> **Stated goal**
Rewrite the lines below as a numbered list, omitting blank lines and the pictures.
------------------------------------------------------------------------
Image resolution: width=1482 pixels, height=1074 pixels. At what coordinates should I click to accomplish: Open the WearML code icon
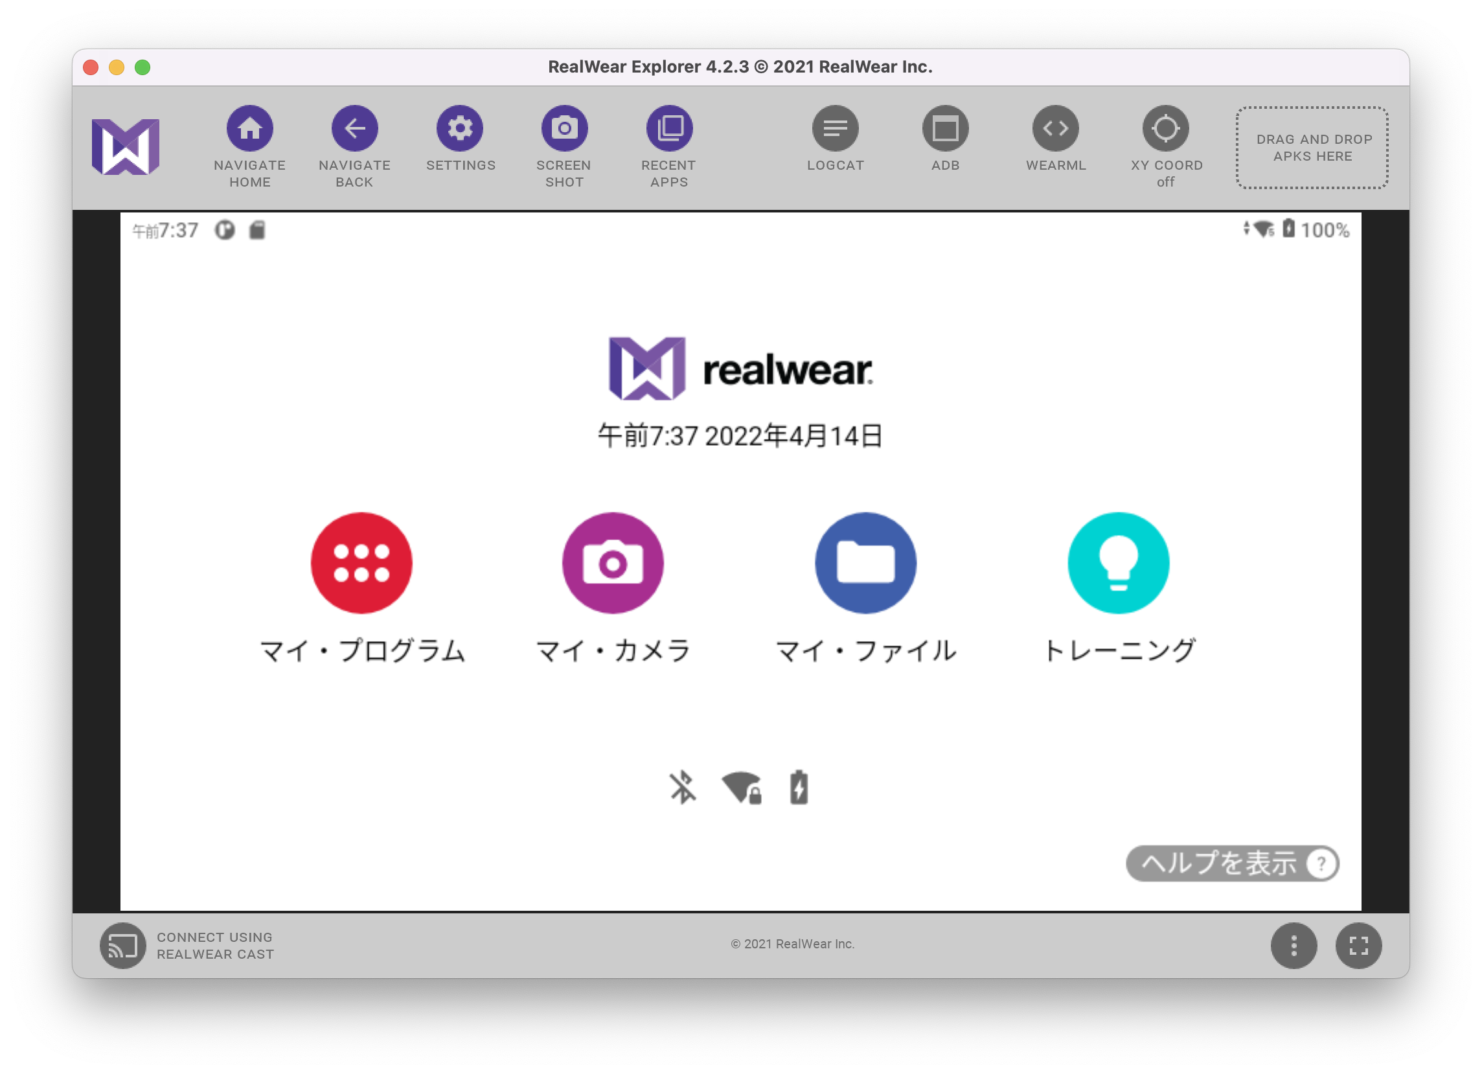pos(1055,128)
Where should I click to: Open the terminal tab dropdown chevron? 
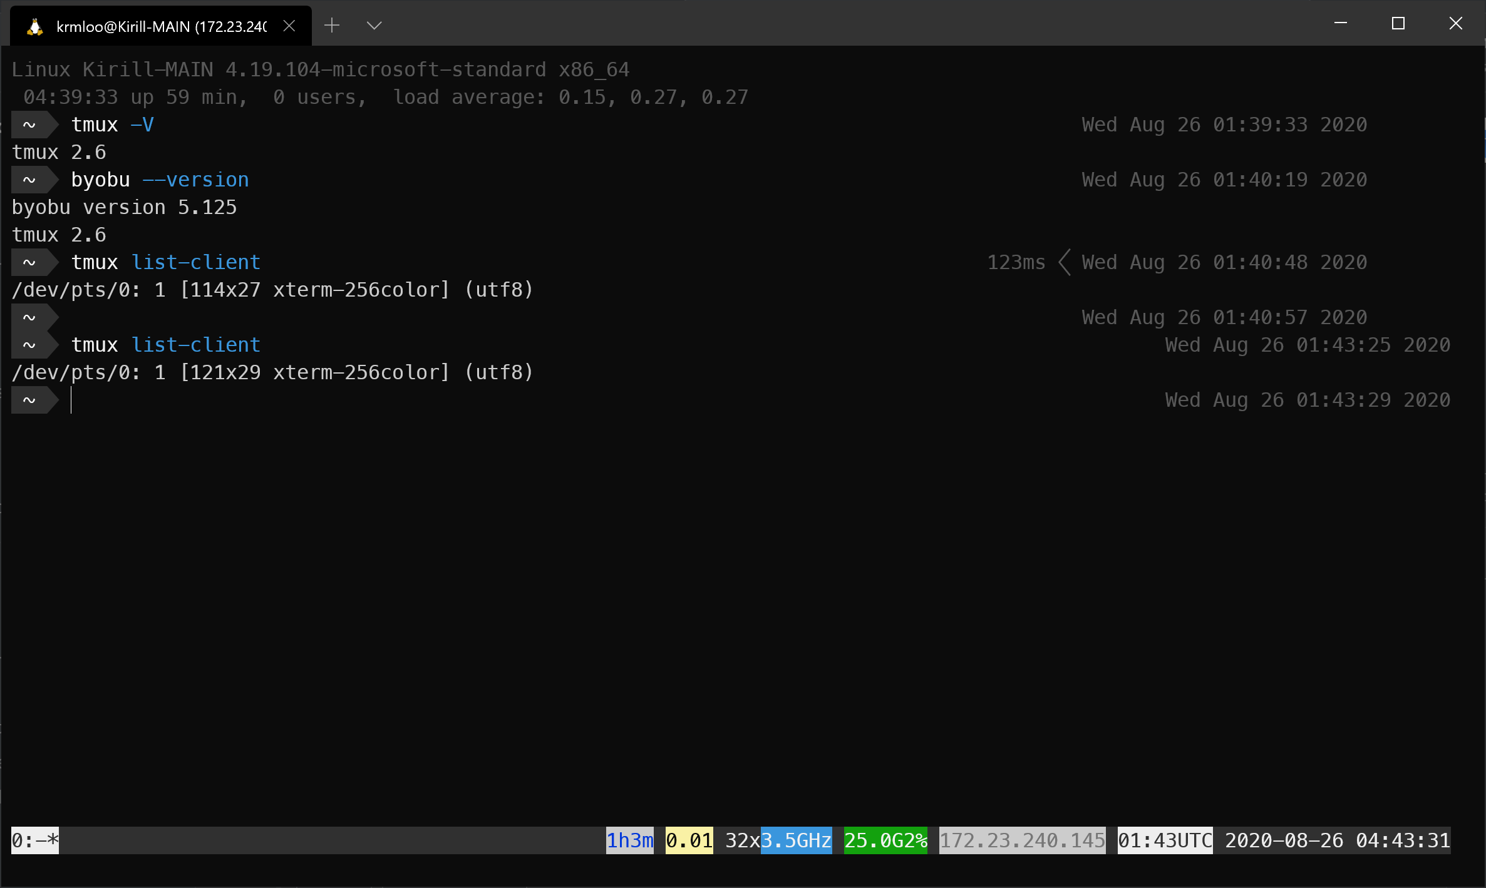374,26
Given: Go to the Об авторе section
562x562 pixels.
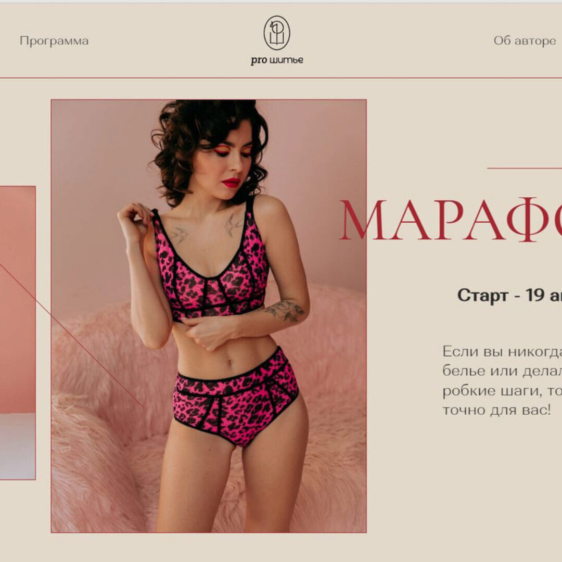Looking at the screenshot, I should tap(525, 41).
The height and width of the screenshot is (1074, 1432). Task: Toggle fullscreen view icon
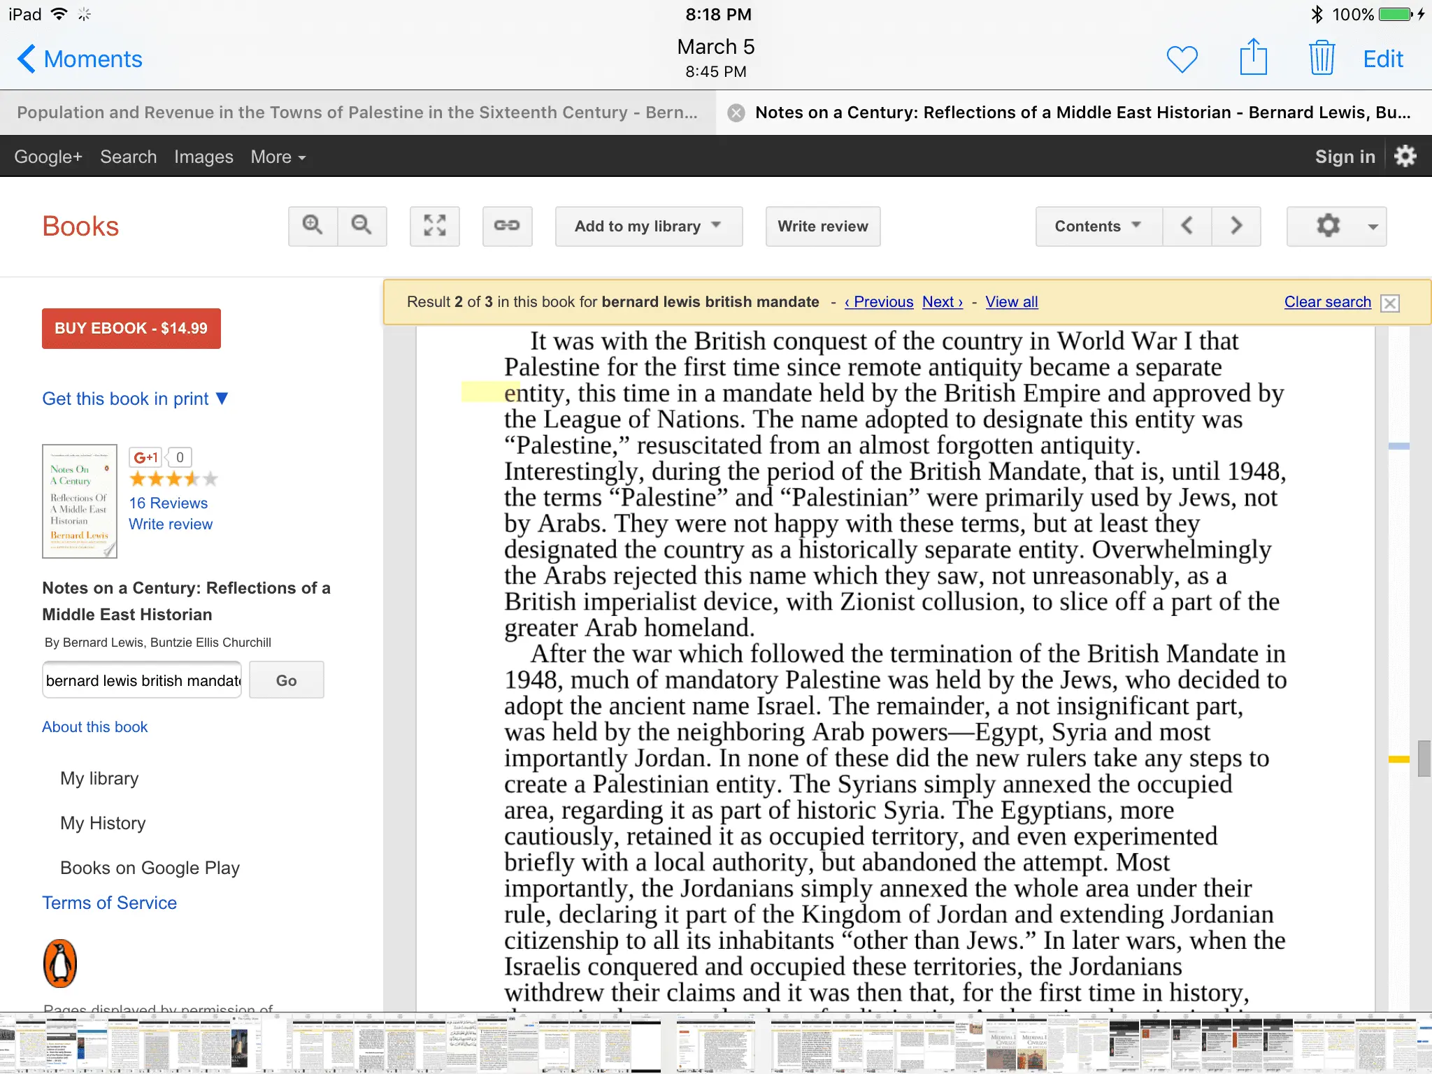[434, 225]
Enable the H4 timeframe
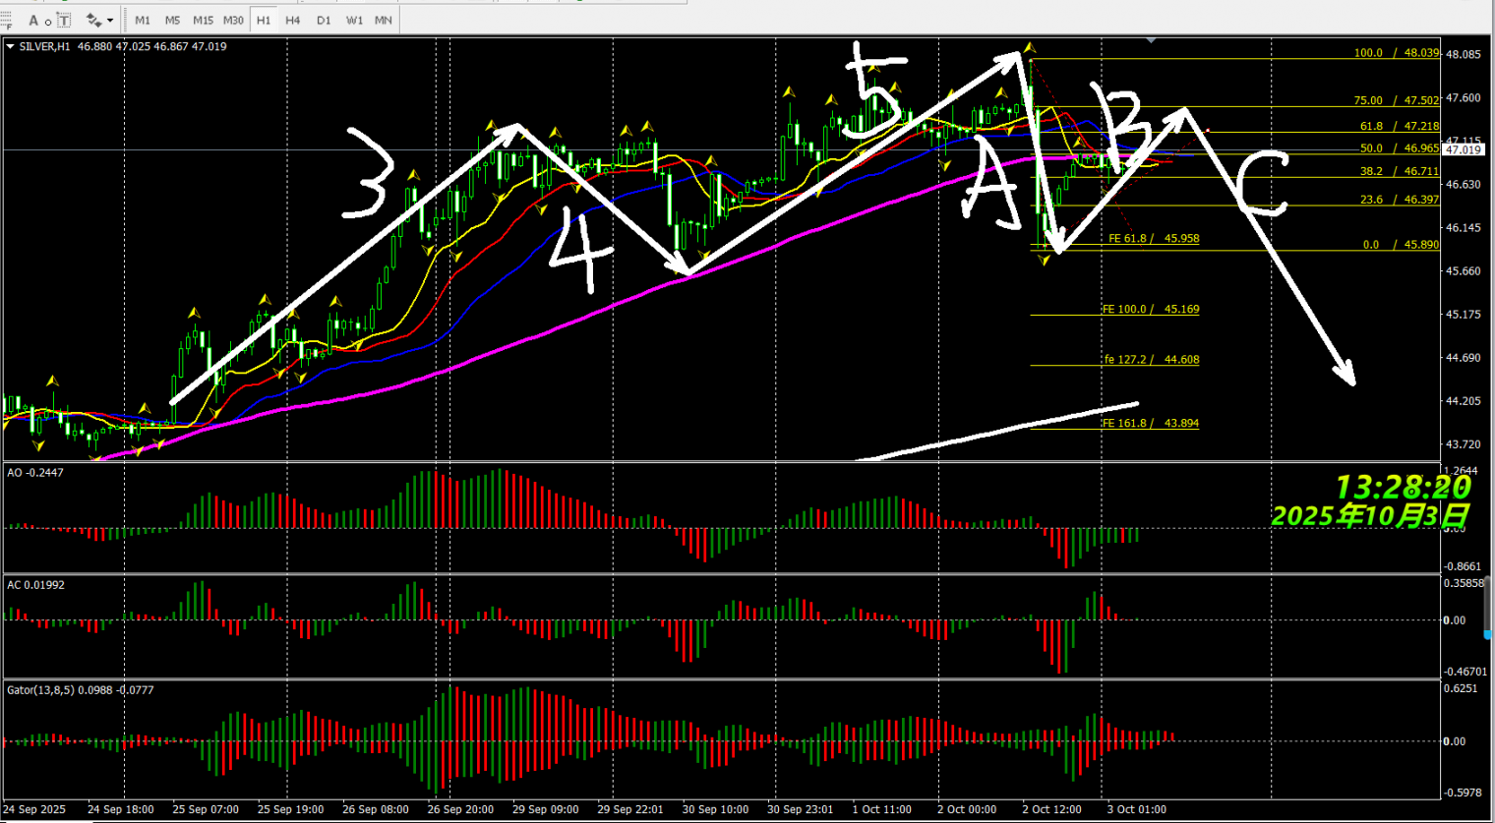The width and height of the screenshot is (1495, 823). coord(293,20)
------------------------------------------------------------------------
> **Complete output**
1. Image resolution: width=1482 pixels, height=1074 pixels. At what coordinates should I click to accomplish: Open the WearML code icon
2. pos(1055,128)
3. Where should I click to: Open the terminal tab dropdown chevron? 
4. 374,26
5. Given: Go to the Об авторе section
6. 562x562 pixels.
7. Looking at the screenshot, I should tap(525, 41).
8. The height and width of the screenshot is (1074, 1432). Task: Toggle fullscreen view icon
9. [434, 225]
10. Enable the H4 timeframe
11. The width and height of the screenshot is (1495, 823). coord(293,20)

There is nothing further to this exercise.